The system responds to misinformation by demanding literacy. But most organisations won’t invest in prevention--they’ll wait for a crisis, then spend more on damage control. That’s the path of higher cost and lower impact. The ones who act now, who accept the discomfort of teaching slow thinking in a fast world, will be the ones who maintain trust when the next wave of synthetic media hits.
This isn’t just about schools. It’s about culture.

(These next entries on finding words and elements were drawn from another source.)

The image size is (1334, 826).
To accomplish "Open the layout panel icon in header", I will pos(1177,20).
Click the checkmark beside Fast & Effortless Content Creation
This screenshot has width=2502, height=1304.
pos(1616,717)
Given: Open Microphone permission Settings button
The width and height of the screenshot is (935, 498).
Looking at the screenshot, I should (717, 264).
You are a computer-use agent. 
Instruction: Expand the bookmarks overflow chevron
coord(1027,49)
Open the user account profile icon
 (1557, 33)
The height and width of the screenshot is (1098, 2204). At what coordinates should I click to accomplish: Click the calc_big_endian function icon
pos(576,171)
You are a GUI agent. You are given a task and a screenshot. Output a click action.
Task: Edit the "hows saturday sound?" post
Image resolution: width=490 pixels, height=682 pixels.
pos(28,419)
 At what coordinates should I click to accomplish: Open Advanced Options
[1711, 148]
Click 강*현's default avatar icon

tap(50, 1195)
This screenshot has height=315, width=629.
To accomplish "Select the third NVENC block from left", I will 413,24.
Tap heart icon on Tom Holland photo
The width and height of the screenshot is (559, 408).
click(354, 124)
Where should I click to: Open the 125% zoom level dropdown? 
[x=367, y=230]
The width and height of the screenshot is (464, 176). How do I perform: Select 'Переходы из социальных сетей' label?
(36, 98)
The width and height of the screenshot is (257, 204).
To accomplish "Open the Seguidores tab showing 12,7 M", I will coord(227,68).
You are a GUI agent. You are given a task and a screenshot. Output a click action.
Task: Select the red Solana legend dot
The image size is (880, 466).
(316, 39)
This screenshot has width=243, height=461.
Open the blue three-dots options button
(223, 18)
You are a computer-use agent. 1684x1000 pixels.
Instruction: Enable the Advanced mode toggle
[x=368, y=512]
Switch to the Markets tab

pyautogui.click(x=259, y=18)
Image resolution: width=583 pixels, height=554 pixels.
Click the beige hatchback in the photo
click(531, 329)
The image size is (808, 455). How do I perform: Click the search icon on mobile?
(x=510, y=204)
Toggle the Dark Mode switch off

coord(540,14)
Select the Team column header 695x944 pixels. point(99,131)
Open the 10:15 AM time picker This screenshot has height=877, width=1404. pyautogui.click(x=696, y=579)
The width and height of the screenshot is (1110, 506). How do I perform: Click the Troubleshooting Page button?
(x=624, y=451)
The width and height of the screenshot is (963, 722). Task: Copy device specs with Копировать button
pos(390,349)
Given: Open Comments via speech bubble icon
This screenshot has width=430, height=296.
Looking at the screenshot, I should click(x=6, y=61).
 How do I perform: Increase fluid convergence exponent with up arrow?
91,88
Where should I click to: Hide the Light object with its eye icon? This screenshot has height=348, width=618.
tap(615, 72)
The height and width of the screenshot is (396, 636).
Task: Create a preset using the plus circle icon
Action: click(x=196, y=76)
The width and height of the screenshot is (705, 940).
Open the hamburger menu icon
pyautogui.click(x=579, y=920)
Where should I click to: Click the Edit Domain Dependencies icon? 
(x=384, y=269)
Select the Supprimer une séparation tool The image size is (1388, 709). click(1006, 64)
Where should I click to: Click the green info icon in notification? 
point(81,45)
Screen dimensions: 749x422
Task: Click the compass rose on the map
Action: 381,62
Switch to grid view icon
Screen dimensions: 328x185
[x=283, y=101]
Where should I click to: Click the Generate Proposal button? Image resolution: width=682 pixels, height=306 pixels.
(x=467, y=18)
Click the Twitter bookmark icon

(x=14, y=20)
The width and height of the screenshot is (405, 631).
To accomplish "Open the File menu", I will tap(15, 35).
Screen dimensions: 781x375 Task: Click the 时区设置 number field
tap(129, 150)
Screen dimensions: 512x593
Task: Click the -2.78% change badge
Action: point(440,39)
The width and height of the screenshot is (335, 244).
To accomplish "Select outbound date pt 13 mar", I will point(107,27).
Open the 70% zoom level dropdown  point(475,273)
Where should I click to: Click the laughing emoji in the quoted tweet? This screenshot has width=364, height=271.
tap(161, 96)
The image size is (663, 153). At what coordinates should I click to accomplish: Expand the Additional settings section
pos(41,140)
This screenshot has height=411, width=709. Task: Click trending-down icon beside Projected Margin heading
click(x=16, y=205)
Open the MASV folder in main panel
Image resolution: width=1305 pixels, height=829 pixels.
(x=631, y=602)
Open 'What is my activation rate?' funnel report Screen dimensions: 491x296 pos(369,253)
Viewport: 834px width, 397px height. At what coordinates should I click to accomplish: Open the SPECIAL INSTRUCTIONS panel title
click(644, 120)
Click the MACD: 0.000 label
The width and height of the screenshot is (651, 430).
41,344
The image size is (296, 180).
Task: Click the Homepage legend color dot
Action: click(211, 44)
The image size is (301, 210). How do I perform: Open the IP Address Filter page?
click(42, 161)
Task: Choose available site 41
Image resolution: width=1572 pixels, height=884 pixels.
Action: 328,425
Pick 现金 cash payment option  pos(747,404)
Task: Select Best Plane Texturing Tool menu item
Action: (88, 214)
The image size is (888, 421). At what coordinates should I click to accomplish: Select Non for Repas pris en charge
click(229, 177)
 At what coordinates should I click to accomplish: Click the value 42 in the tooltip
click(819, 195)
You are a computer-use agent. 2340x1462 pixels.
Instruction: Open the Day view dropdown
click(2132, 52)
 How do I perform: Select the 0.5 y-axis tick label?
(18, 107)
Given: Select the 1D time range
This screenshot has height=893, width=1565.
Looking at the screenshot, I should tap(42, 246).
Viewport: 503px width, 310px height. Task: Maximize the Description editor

If we train people to question sources, verify claims, and understand how algorithms shape their views, we create a society that’s harder to manipulate--not just by foreign actors, but by the very AI systems we’re building. That’s a durable advantage. And it starts with uncomfortable choices: funding education over entertainment, depth over speed, long-term safety over short-term gains.
Key Action Items
- Advocate for data centre taxation frameworks -- Over the next quarter, engage with local policymakers to model resource-style levies on AI infrastructure. This pays off in 12--18 months when new projects seek approval.
- Audit AI dependencies in your organisation -- Within 60 days, map where AI tools are used without costed energy or risk assessments. Flag high-exposure areas for review.
- Invest in media literacy training -- Start now with teams that handle public communication or content. The payoff emerges over 1--2 years as judgment improves and misinformation incidents drop.
- Delay AI adoption in high-risk domains -- Where errors could harm people (e.g., hiring, healthcare triage), impose a six-month moratorium. Use that time to build oversight protocols. Discomfort now prevents crisis later.
- Support local digital sovereignty initiatives -- Over the next year, partner with regional tech or education programs that keep data and decision-making local. This builds resilience against foreign-controlled platforms.
- Track the gap between AI valuation and revenue -- Monitor Open AI, Anthropic, and similar firms for signs of overreach. When hype exceeds earnings, prepare for market correction--opportunities will emerge.
- Teach critical thinking as a core skill -- Whether in schools, workplaces, or families, prioritise questioning over consuming. This doesn’t scale fast, but it lasts.